*Task set:*
#1 Answer each question from the forum thread about IDs and entropy in URLs, one line each, marked to match:
(a) What crude example is given to show that hashing does not add entropy?
(b) What is proposed as the easiest fix?
(c) How many bits of entropy in total does that fix give?
#2 For each statement below, say yes or no according to the forum thread about IDs and entropy in URLs, and quote the deciding words.
(a) Hashing a pincode still leaves an attacker only 10^4 values to try.
(b) A missing ID and an invalid token should get different replies.
(c) The first commenter faults the insight given into the tradeoffs.
#3 Carry on the forum thread about IDs and entropy in URLs from its last sentence.

*Supplied text:*
-- Begin --
You have to ask yourself the question though. If "URL-Safety" is a main feature. What URLs / user-data are NOT security relevant?

Leaking users private pictures / documents / whatever, will also kill a company.

I guess one could maybe circumvent this, by using a hash of the ID, but then you have to store that somewhere too, and you're back to square one.

Nevertheless, I like that you fixed the main flaw with ULID. Also you provide way better insight into the tradeoffs, so kudos!


> using a hash of the ID

Hashing the IDs won't solve their lack of entropy. Crude example: If you hash your pincode I still have only 10^4 values to try.

The easiest way to fix this is to add an access token column that is cryptographically random and use both the ID and the token in the URL.

If you trust the 80 bits already in the ID the token only needs to be 80 bits for a total of 160 bits of entropy. But if you do that you have to make sure that a missing ID and invalid token are handled identically from the attackers perspective (same reply, same timing).


> Hashing the IDs won't solve their lack of entropy.

Yes and no. It would still significantly largen the search space, as an attacker wouldn't get a point of reference to latch on to.
-- End --
*Supplied data:*
-- Begin --
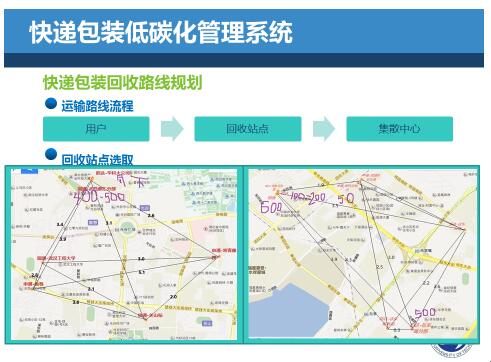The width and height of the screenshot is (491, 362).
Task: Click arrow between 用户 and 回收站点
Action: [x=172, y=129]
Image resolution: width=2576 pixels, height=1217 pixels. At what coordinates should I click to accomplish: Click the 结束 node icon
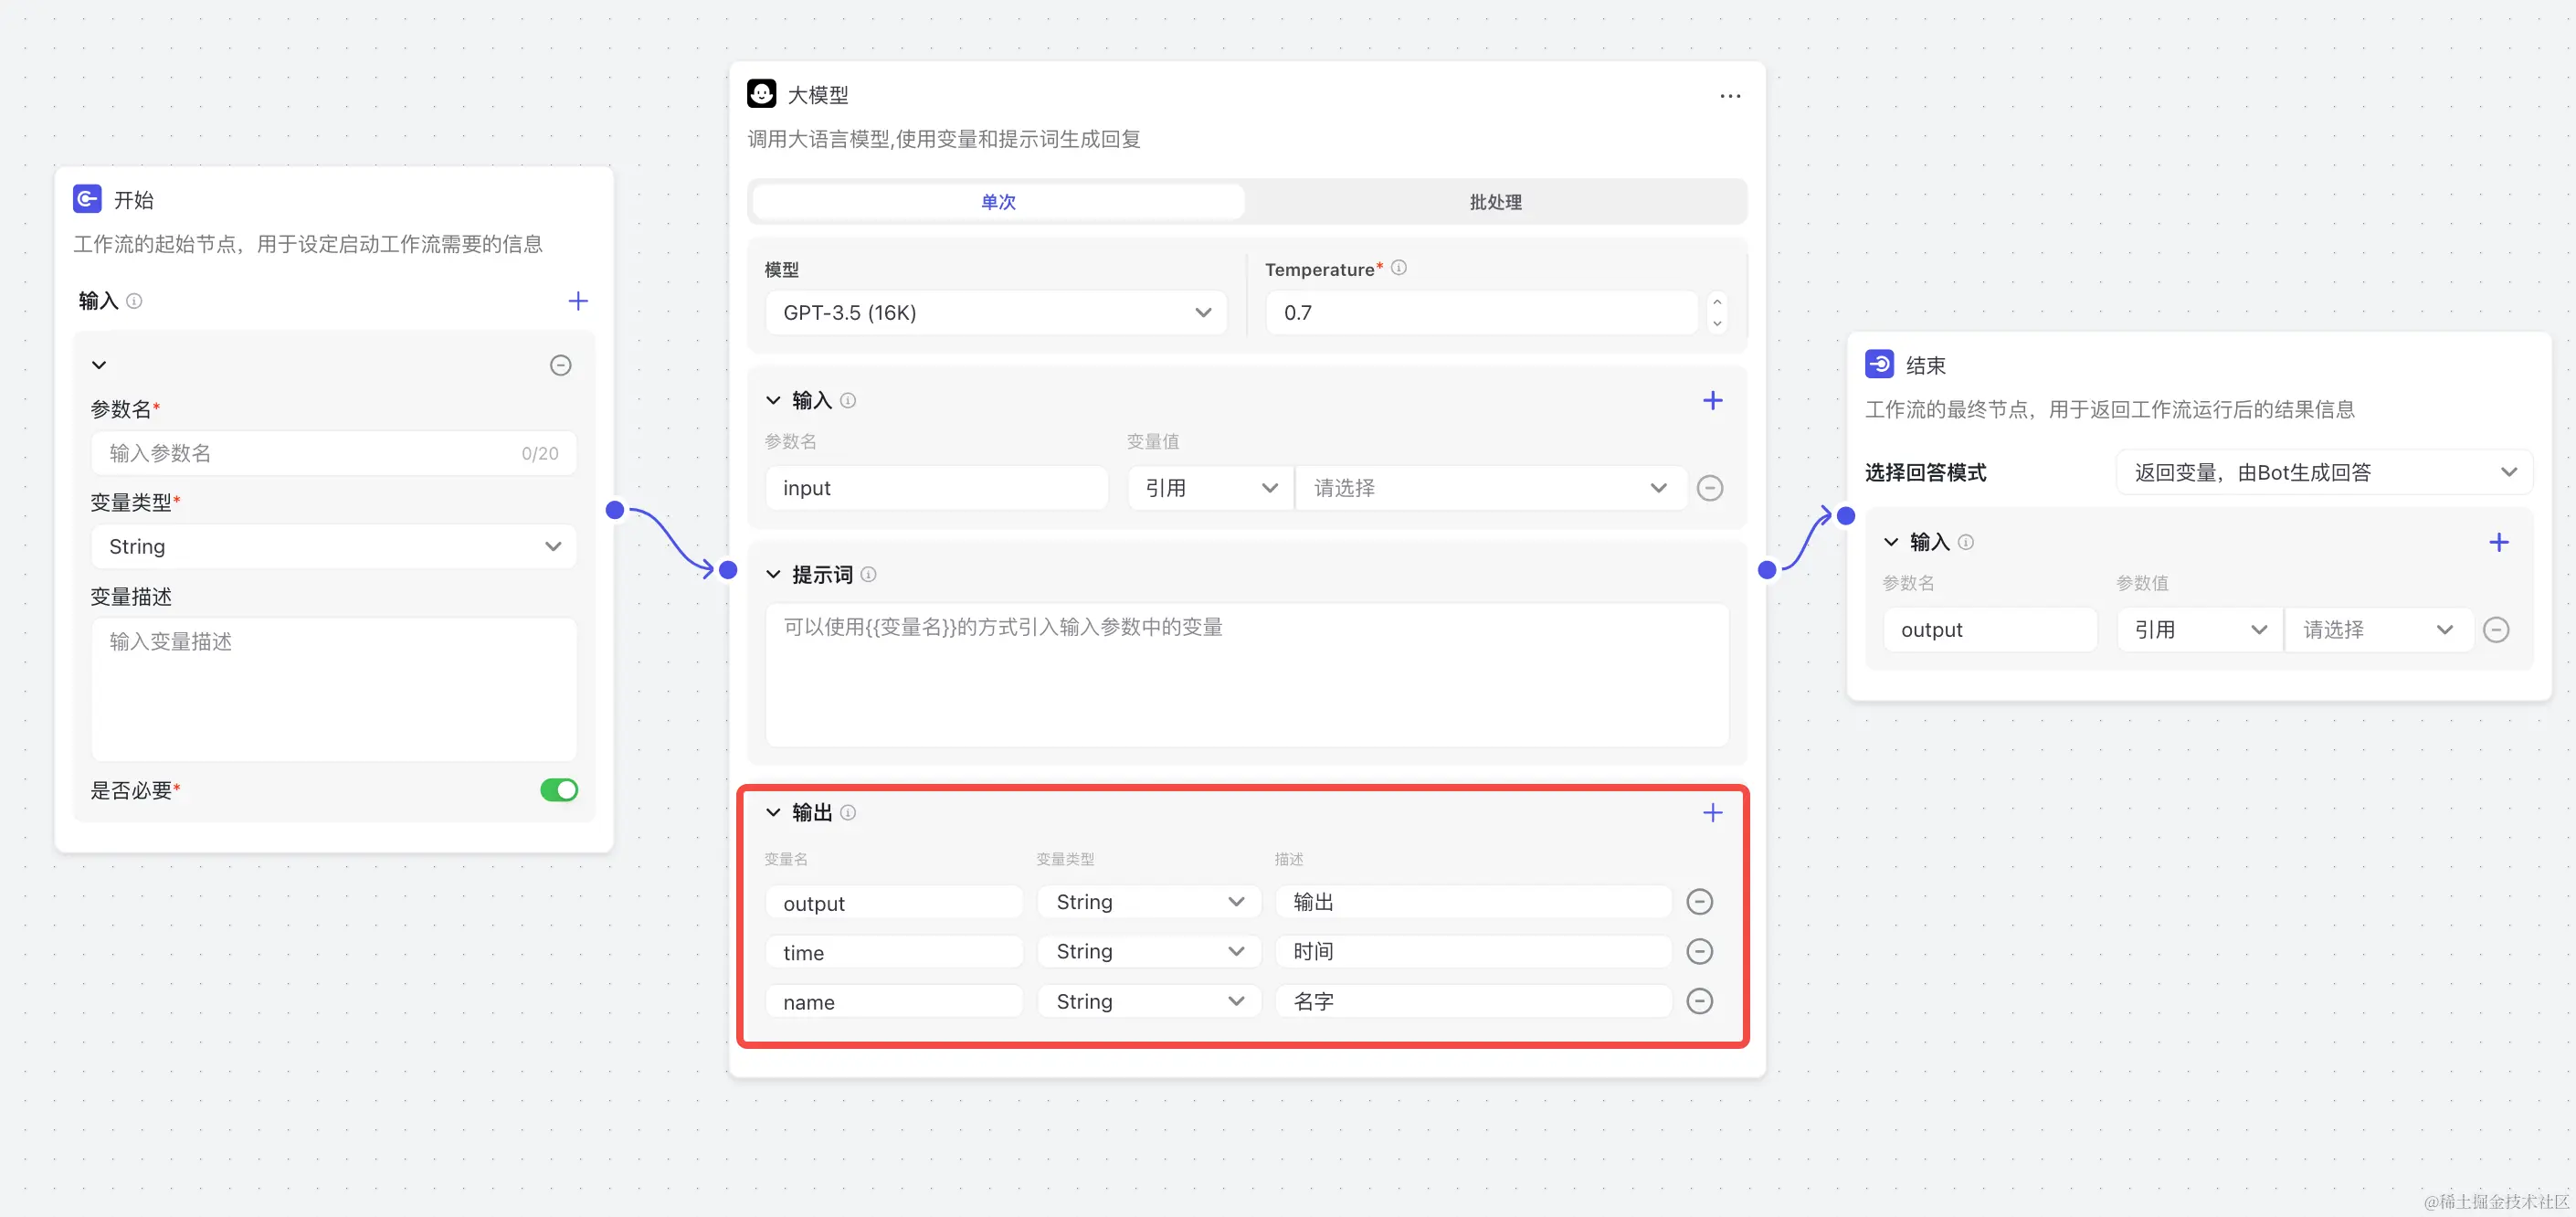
-- End --
*Expected outputs:*
#1
(a) Hashing a pincode, which still leaves only 10^4 values to try.
(b) Adding an access token column that is cryptographically random and using both the ID and the token in the URL.
(c) 160 bits, from 80 bits in the ID plus an 80-bit token.

#2
(a) Yes: "If you hash your pincode I still have only 10^4 values to try."
(b) No: "a missing ID and invalid token are handled identically from the attackers perspective (same reply, same timing)"
(c) No: "Also you provide way better insight into the tradeoffs, so kudos!"

#3
Which implementation are you referring to? The Go package uses crypto.random and generation blocks if the system can’t provide enough randomness. It’s possible to override this with custom implementations, but either ways it’s no less secure than a UUID unless the implementation is horrible.

The spec doesn’t specify a source of randomness - an implementation that uses https://xkcd.com/221/ will or course not be a very good one.


If you’re referring to the monotonic counter implementation, then yes, that’s a documented choice you can make if you explicitly want strictly increasing ULIDs on the same millisecond, but given that you can’t ensure this across servers anyway, it’s more an edge case.


Yes, monotonic counters, are ULID's "billion dollar mistake".

They're not an edge case, in that the standard displays them quite prominently. They're actually the only code examples given.

The standard should deprecate them, because people WILL use them "wrong".


Dunno about that. The implementations I’ve seen so far default to /dev/random and make you jump through hoops to get the monotonic counter, so if you manage to enable it they should assume it’s what you want. I’ve actually used them effectively in a couple of NoSQL problems where I didn’t need cryptographic security, just distributed timestamps - I was creating two sequential events (create and update), and they had to always order one after another, even though I created them in the same loop and millisecond.


I've been using ULID on a couple projects. In one case, we're trying to convert an existing project to use them, and... it's a bit of a pain, but it's not ULID's fault as much as just... changing primary keys all over the place is time consuming and not simple.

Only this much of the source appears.